Trauminseln mit Palmen, türkisblaues Wasser, Tauchen mit Delphinen und Haien: So sah lange Stephans Leben als Tauchlehrer aus. Heute leitet er eine Tauchschule am Schladitzer See bei Leipzig. Er hält Theorie- und Praxiskurse, kümmert sich um die Tauchausrüstung und begleitet seine Schüler und Schülerinnen auf Tauchgänge.
Dabei behält er sie immer im Auge, um bei Problemen frühzeitig einzugreifen. Denn ein falscher Schritt kann unter Wasser fatale Folgen haben: „Man muss beim Tauchen immer achtsam sein – auch erfahrene Taucher, denn in Routinen können sich Fehler einschleichen.“ Bei seinen Kursen hilft Stephan neben seiner Ausbildung zum Tauchlehrer auch seine Erfahrung mit über 6.800 Tauchgängen. Etwa 300 Tauchgänge macht er jedes Jahr, in der Hochsaison zwei pro Tag.

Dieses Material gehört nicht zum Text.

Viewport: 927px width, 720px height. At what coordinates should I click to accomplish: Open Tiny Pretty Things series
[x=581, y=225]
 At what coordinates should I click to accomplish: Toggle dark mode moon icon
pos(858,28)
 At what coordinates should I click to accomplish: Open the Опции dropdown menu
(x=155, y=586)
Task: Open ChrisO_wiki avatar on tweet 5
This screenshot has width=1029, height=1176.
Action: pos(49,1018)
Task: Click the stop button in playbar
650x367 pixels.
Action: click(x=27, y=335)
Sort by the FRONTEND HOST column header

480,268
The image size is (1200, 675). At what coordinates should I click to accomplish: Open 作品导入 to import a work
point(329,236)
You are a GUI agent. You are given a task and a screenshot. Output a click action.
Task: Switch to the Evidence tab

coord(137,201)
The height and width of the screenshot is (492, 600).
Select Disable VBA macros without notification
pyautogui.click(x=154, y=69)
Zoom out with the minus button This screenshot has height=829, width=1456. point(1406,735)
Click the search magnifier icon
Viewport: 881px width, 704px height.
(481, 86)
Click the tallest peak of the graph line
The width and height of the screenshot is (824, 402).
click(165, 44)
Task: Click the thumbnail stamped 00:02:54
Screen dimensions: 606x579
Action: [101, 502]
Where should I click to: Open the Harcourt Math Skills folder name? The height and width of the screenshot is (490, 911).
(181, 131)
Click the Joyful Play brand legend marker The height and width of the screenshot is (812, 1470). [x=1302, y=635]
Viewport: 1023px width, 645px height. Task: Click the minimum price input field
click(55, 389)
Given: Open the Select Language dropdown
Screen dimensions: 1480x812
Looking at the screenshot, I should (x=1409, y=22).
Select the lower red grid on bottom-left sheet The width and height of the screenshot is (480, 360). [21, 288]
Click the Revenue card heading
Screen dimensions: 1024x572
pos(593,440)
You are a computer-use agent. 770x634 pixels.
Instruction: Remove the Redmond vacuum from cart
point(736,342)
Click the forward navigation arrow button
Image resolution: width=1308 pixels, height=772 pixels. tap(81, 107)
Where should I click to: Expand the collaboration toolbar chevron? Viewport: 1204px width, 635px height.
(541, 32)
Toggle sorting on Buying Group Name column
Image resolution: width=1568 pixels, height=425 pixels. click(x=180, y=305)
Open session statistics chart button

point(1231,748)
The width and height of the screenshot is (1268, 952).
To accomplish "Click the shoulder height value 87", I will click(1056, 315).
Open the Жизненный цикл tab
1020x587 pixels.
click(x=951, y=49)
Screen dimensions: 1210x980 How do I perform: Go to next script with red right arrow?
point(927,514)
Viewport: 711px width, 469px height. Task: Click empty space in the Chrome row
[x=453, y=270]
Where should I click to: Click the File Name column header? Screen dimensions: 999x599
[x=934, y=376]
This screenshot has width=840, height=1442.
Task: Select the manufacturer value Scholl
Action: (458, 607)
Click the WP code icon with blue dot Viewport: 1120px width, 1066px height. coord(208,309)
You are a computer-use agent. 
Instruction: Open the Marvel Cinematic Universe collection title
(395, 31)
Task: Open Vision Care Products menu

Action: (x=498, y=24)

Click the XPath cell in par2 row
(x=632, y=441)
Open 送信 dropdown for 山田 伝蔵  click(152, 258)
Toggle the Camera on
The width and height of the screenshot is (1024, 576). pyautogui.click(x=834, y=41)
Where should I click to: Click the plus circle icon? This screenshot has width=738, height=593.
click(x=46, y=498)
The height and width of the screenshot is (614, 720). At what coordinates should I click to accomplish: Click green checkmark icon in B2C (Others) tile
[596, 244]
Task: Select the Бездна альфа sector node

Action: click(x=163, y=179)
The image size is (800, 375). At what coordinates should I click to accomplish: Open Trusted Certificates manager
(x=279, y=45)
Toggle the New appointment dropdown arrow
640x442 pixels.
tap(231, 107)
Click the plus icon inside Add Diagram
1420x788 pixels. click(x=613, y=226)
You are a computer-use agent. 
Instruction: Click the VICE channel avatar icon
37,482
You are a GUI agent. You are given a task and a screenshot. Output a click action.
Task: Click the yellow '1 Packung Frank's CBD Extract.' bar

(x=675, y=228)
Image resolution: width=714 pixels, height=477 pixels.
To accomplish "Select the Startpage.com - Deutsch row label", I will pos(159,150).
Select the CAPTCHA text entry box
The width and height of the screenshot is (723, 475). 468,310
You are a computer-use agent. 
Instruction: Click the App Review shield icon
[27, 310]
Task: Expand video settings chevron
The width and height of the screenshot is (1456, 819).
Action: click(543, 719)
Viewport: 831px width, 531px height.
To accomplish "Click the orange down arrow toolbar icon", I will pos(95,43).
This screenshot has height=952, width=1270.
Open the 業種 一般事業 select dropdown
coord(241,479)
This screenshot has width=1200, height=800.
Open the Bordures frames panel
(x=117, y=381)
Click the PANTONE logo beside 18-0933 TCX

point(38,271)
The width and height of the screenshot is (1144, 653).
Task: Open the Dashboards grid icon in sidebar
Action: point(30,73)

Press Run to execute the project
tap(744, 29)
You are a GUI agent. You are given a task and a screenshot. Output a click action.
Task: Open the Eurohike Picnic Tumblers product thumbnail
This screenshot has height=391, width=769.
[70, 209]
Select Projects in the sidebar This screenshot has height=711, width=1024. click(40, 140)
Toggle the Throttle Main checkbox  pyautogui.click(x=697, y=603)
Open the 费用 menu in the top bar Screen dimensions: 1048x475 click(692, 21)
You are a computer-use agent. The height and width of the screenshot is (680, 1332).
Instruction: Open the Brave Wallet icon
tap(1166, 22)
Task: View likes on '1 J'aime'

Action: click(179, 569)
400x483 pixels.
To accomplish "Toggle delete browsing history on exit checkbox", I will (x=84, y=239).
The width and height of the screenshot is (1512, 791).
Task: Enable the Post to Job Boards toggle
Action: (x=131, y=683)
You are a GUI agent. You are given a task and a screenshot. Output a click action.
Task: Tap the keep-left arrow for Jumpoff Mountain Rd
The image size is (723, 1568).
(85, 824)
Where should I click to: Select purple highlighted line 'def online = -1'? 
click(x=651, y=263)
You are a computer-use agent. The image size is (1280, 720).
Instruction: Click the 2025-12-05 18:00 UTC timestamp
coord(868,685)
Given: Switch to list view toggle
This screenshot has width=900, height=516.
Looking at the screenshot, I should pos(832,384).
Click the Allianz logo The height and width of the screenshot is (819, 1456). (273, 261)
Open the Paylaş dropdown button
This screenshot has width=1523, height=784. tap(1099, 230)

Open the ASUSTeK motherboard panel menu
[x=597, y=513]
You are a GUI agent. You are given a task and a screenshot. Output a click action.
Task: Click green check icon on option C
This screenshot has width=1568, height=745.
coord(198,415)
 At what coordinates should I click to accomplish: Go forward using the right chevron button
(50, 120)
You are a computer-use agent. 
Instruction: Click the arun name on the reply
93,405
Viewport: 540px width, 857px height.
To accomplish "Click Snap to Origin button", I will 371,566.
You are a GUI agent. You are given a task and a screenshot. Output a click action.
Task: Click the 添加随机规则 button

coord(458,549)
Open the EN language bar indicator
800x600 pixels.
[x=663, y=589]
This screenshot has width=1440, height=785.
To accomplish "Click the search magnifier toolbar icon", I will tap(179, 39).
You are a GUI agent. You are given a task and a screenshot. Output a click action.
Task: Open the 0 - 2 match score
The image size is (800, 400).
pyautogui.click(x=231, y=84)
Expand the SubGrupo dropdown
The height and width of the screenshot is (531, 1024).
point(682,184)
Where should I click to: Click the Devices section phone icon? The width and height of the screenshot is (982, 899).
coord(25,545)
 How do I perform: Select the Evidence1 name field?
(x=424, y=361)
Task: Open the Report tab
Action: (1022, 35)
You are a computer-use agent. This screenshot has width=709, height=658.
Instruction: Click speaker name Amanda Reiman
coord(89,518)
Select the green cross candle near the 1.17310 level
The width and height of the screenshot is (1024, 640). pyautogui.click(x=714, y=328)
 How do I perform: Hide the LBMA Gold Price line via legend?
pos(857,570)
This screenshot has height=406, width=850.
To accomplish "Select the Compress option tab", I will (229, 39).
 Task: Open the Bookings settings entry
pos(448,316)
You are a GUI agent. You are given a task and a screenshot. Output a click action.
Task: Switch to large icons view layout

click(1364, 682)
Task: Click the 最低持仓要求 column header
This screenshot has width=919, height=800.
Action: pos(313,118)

Arbeiten, wo andere Urlaub machen
Stephan war schon immer sportbegeistert: Deshalb studierte er zunächst Sport und machte parallel eine Ausbildung zum Tauchlehrer. Die Arbeit als Tauchlehrer gefiel ihm so gut, dass er sein Studium letztendlich abbrach, um sich ganz auf das Tauchen zu konzentrieren. 2005 zog es ihn nach Ägypten, wo er als Angestellter ein Tauchcenter am Roten Meer leitete.
Die viele Organisation und Büroarbeit, teilweise mit bis zu 50 Angestellten, führten dazu, dass er kaum noch selbst tauchen konnte. Da Stephan die regelmäßigen Tauchgänge vermisste, entschied er sich nach sieben Jahren, die Leitungsposition aufzugeben, um als Tauchlehrer in der Karibik zu arbeiten. Drei Jahre verbrachte er auf den Inseln Saba und Bonaire. Ab 2015 verschlug es ihn auf ein Kreuzfahrtschiff. 2018 ging es für ihn zurück nach Deutschland: Am Schladitzer See in der Nähe von Leipzig ist er sowohl Tauchlehrer als auch Leiter einer Tauchschule.
Tauchtourismus: Im Durchschnitt 1.800 Euro für Tauchurlaub
Nicht nur Stephan ist vom Tauchsport begeistert: Laut der Studie „Tauchen in Zukunft“(externer Link) aus dem Jahr 2024, beauftragt vom Tauchsport-Industrieverband tiv und der Messe Düsseldorf, gibt es in Deutschland etwa 450.000 bis 500.000 Taucher und Taucherinnen.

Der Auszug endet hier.